Demolition is now underway at 3815 S. Ashland Ave. in Chicago’s Bridgeport neighborhood, construction work that will soon result in the development of a nearly 100,000-square-foot cold storage facility by private investment and development company Karis Cold.
The new facility that sits near Chicago’s Back of the Yards and McKinley Park neighborhoods will replace the long-empty and vandalized Continental Can Co. building. The facility will also help fill a serious need in the Chicago market.
John Basile, executive vice president with the industrial services group at Oakbrook Terrace, Illinois-based NAI Hiffman, the exclusive leasing agency for Karis Cold Stockyards, said that the demand for cold storage facilities in the Chicago market far outpaces the available supply. It’s why he expects the Karis project that will rise from land that once housed Chicago’s famed Stockyards will be mostly pre-leased before it opens in the spring of 2025.
“As a nation, we continue to grow in population. We want a different mix of foods. And the supply of functional cold storage space continues to decline,” said Basile, who is handling the leasing of 3815 S. Ashland Avenue. “These buildings have a lifespan. Once they reach that end life, they become functionally obsolete. They need to be torn down or converted into something else. The cold storage market is becoming a tighter and tighter market with lower and lower vacancy rates.”

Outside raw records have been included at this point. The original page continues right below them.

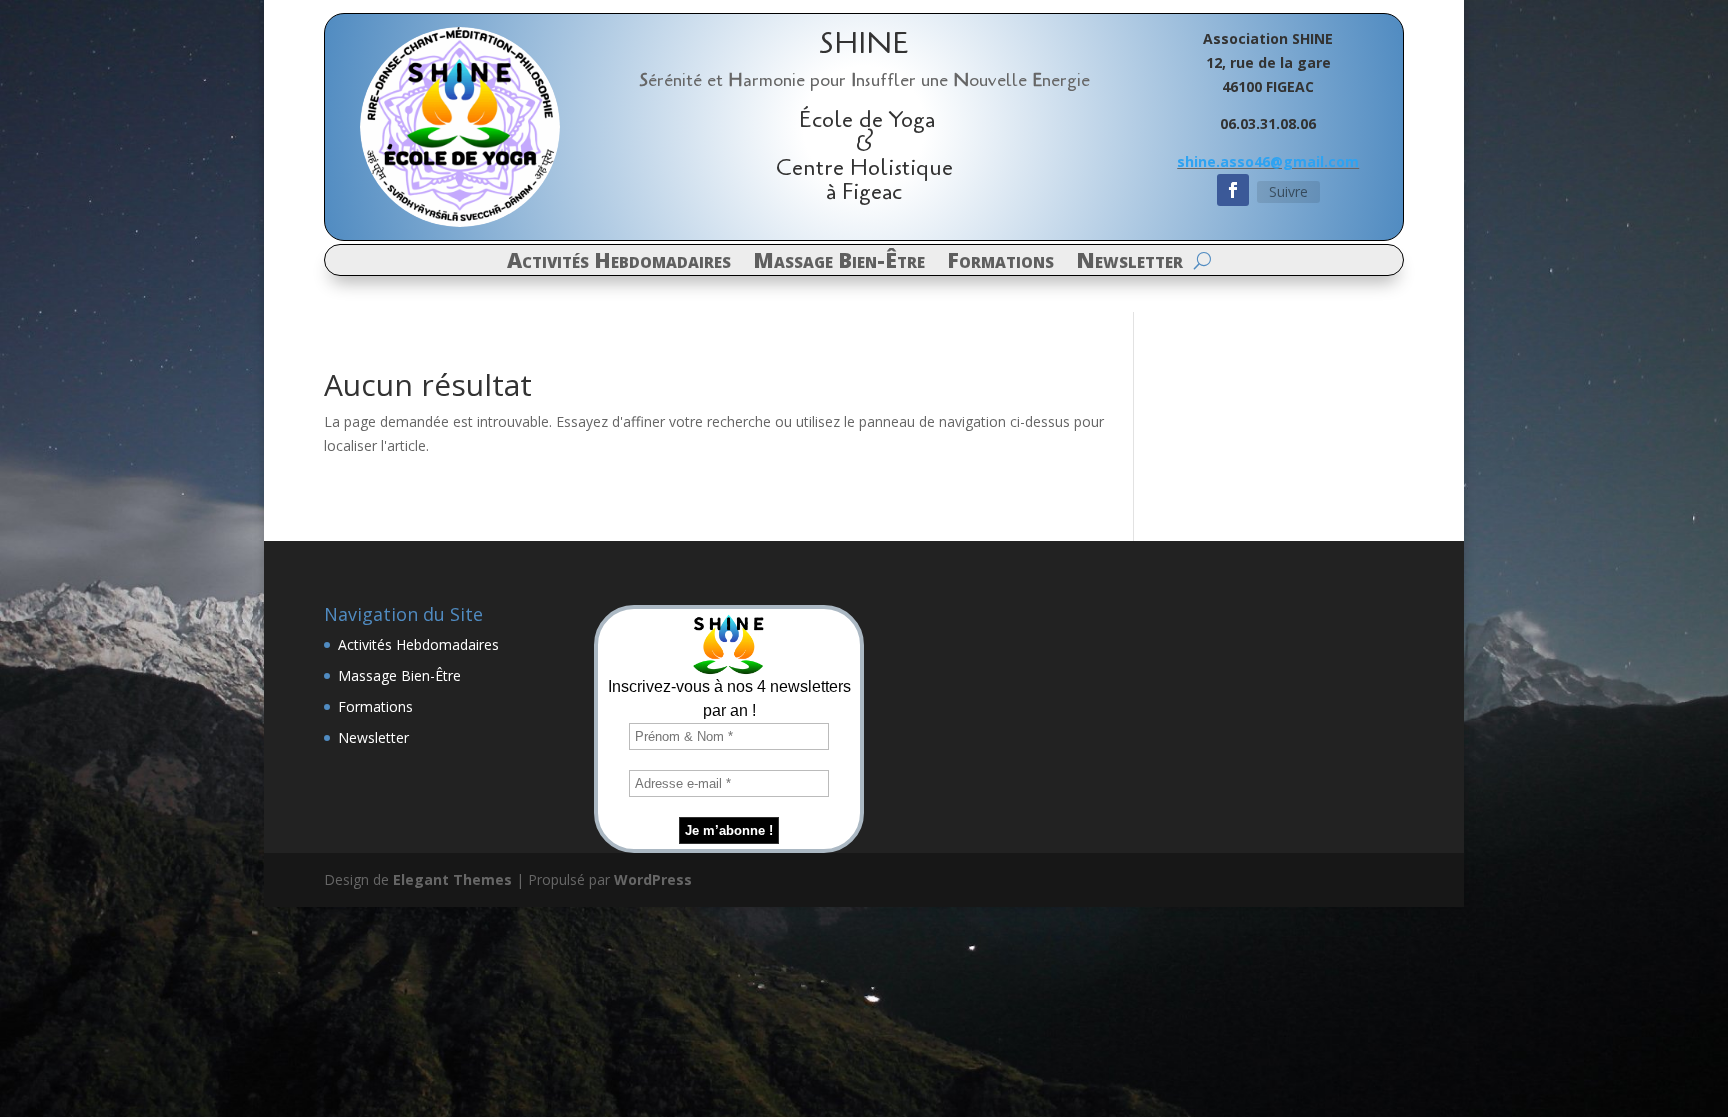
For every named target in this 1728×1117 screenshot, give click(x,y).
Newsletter (1129, 263)
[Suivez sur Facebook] (1233, 190)
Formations (1000, 263)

When the Karis Cold Stockyards opens in 2025, it will offer 99,407 square feet of cooler and freezer space.
The right neighborhood at the right time
Basile said that the location near Back of the Yards and Bridgeport is a good fit for this project.
This slice of Chicago remains the heart of the food-processing business in the Midwest. Plenty of producers and processors still dot the Midwest. The site is also located near downtown Chicago and its surrounding neighborhoods, another plus.
“It makes all the sense in the world to be here,” Basile said. “The downtown population is within a quick drive and we have easy access to the suppliers and processors in the area. It’s the best of both worlds.”
Basile said that the size of the facility made sense, too. At only about 100,000 square feet, this Karis cold storage facility is not a large regional distribution center. But it is large enough that a third-party cold storage logistics provider would lease it. It could also make a solid home for an owner/processor, Basile said.
The project will bring several benefits to the neighborhoods surrounding it, too, Basile said. That includes increased tax revenue, high-paying construction jobs and full-time jobs once the facility opens.
“This is a very expensive project. The infusion of capital into the neighborhoods will be sizable,” Basile said. “The jobs created through construction and the operating of this facility will be significant, too. There is a good chance that this facility will have a processing component to it, not just cold storage. With the processing component, you’ll have even more employees at a higher base rate of pay than you’d see with standard warehouse employees.”
There’s an aesthetic value here, too. Karis is taking an old, blighted property and replacing it with a modern facility that will inject a substantial amount of capital into the community, Basile said.
Surging cold storage demand
Chicago remains one of the stronger cold storage markets in North America, Basile said. This isn’t surprising: Chicago is a primary logistics hub. Goods and services flow steadily out of the city. The population of the Chicago-area market is large, too, meaning that there is plenty of demand for cold storage space here.
“People are turning away from processed foods stored on dry shelves at a grocery store,” Basile said. “They want a different mix of foods.”
The rising demand has led to a vacancy rate in Chicago’s cold storage market of about 2.3%. Basile said that the vacancy rate is probably even tighter because of the lack of large blocks of space.
NAI Hiffman is tracking about 1.2 million square feet of new cold storage product planned for the Chicago market, roughly half of which is spec development. But even with this new space, the demand for cold storage facilities will still outpace the supply.
“The location of this project will be a key driver in the demand for it,” Basile said. “It is increasingly difficult to develop new product in the city of Chicago. People are looking for new cold storage space in the city.”
Basile said that the demand for Karis’ new facility has been strong, even though the project is early in the development timeline. He said that NAI Hiffman has already fielded multiple proposals for the building.
“I would not be shocked if the building is pre-leased before too far in the construction process,” Basile said. “A lot of these spec projects end up being essentially build-to-suits.”
Basile said that he expects the facility to open in the second quarter of 2025. It’s been a long road, though, to get to this point. He said that Karis held five community meetings related to the demolition of the existing building at 3815 S. Ashland.
The demo work also involves extensive remediation work, he said.
There are challenges, too, regarding the cost of materials and labor in a post-COVID world. As Basile says, construction projects still require developers to navigate supply-chain delays and rising construction costs.
“Any urban infill redevelopment is a challenge,” Basile said. “All Chicago properties have histories. There is always some amount of contamination. All of that needs to be addressed. It’s a very thoughtful and detailed process. You get around these problems by getting a great team together, thinking of solutions in advance and ordering long lead-time materials sooner. That’s how you make the numbers and projections work.”